Several years ago, I found myself in a state of financial hardship.  Desperate times called for desperate measures and I resorted to an unexpected coping mechanism to endure the situation.  I didn’t turn to substance abuse, crime or reality television.  I became a serial baker.

A good friend gave me a half bag of atta – wholemeal wheat flour – and taught me how to make Indian chapatis.  Little did she know, those flatbreads would change my life.  I was hooked on them immediately:  they were such a cheap and nourishing way to feed my family.  Soon I stocked up on other baking ingredients in bulk and expanded my production to include homemade naan and tortillas.  I revisited comfort foods from my childhood like muffins, biscuits, popovers, and scones.  I added my grandmother’s bread recipe to my repertoire.  A farmer of simple means, she had never fed her family a slice of bread that did not come from her own oven.

When I think back to that time, it was as if I had stepped into some old Western movie, A Fistful of Flour, or maybe, The Good, the Bad and the Pastry.  I had transformed myself into a kind of culinary gunslinger.  At every meal, I would stand at the kitchen counter with my hands on my hips ready to demonstrate my quick draw, except instead of pistols at the ready, I had flour, milk and eggs.  I was armed to supply whatever my children hungered for.  “What’ll it be boys,” I would murmur steadily, eyes narrowed Clint Eastwood-style at my kids across the kitchen.  “Pancakes, flatbread, cornbread, soda bread, Dutch babies, crusty rolls?”  Then, throwing in a little Dirty Harry, “Go ahead, make my day.”
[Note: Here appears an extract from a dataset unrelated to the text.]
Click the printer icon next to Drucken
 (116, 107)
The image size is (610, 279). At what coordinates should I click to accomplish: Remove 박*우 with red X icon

We lived hand-to-mouth like that for about two years while I rebuilt our life.  Baking became more than an economic necessity:  it was a creed.  Every knead to the dough let go of what did not serve us.  And everything always turned out alright when I gave it enough energy and time.

Finally, one morning, I opened the kitchen cupboards before school to find them mostly empty.  There was nothing left but enough basic ingredients to make a few pancakes, an unwanted can of pineapple rings and a bag of shredded coconut.  The larder was bare.  I had been outgunned.

I woke my kids for school and proceeded to make the pancakes as slowly and ceremoniously as you would expect for a last meal:  a requiem for a way of life that had not been sustainable.  I fried the pineapple rings in a bit of butter, crowned the pancakes with them and reduced their juice to syrup which I poured over top, dusted with toasted coconut.  The boys ate enthusiastically and I bid them off to school, then sat down at my laptop with my face in my hands.  This was it:  we had nothing.  After two years of fighting, I had finally been outdrawn.  I had no idea where our next meal would come from.

I don’t know how long I sat like that before I heard the familiar ping of an email hitting my inbox.  It was my landlord, who lived in Ireland.  I’m so sorry, she had written, but I waited too long to deposit your e-transfer for the rent and the bank has cancelled the transactionThey’re putting the funds back into your account.  You should see the money there anytime.

I stared at the email incredulously, then logged into my bank account online.  Just as she’d said, there was my own money back in my hands:  a month’s rent and certainly more than enough to stock our cupboards.

I’m so embarrassed to be causing you this inconvenience, my landlord’s email went on to say with unnecessary contrition.  Please don’t rush to re-send the funds.   I want you to keep that money as long as you need it.

I kept the money for four days.  That was long enough for a client to pay their overdue account and, thankfully, we had dough again.  Shortly after that, I formed an alliance with another law firm that brought me complex cross-border work for clients around the globe, most of which I could do from my home office in overalls and an apron with a loaf of bread rising in the background.  I never went back to working around the clock, as I had done for so much of my career.   It gave me too much pleasure to provide our daily bread.  At some point, it had become as important to me to be our bread maker as our breadwinner.

My boys still ask me to make the pancakes.  “You know, Mom, the ones you made when we had nothing.”  I try to replicate the act using fresh pineapple, whole chunks of coconut and real maple syrup, but somehow, it never tastes as good as it did that first time.

Since COVID-19, I have noticed a shortage of large bags of flour at Foodland.  I don’t mind.  In fact, I take this as good news:  others are joining the creed.  Better days will rise up with enough energy and time.  And when our children ask us how we got there, we can tell them it was with blood, sweat and baked goods.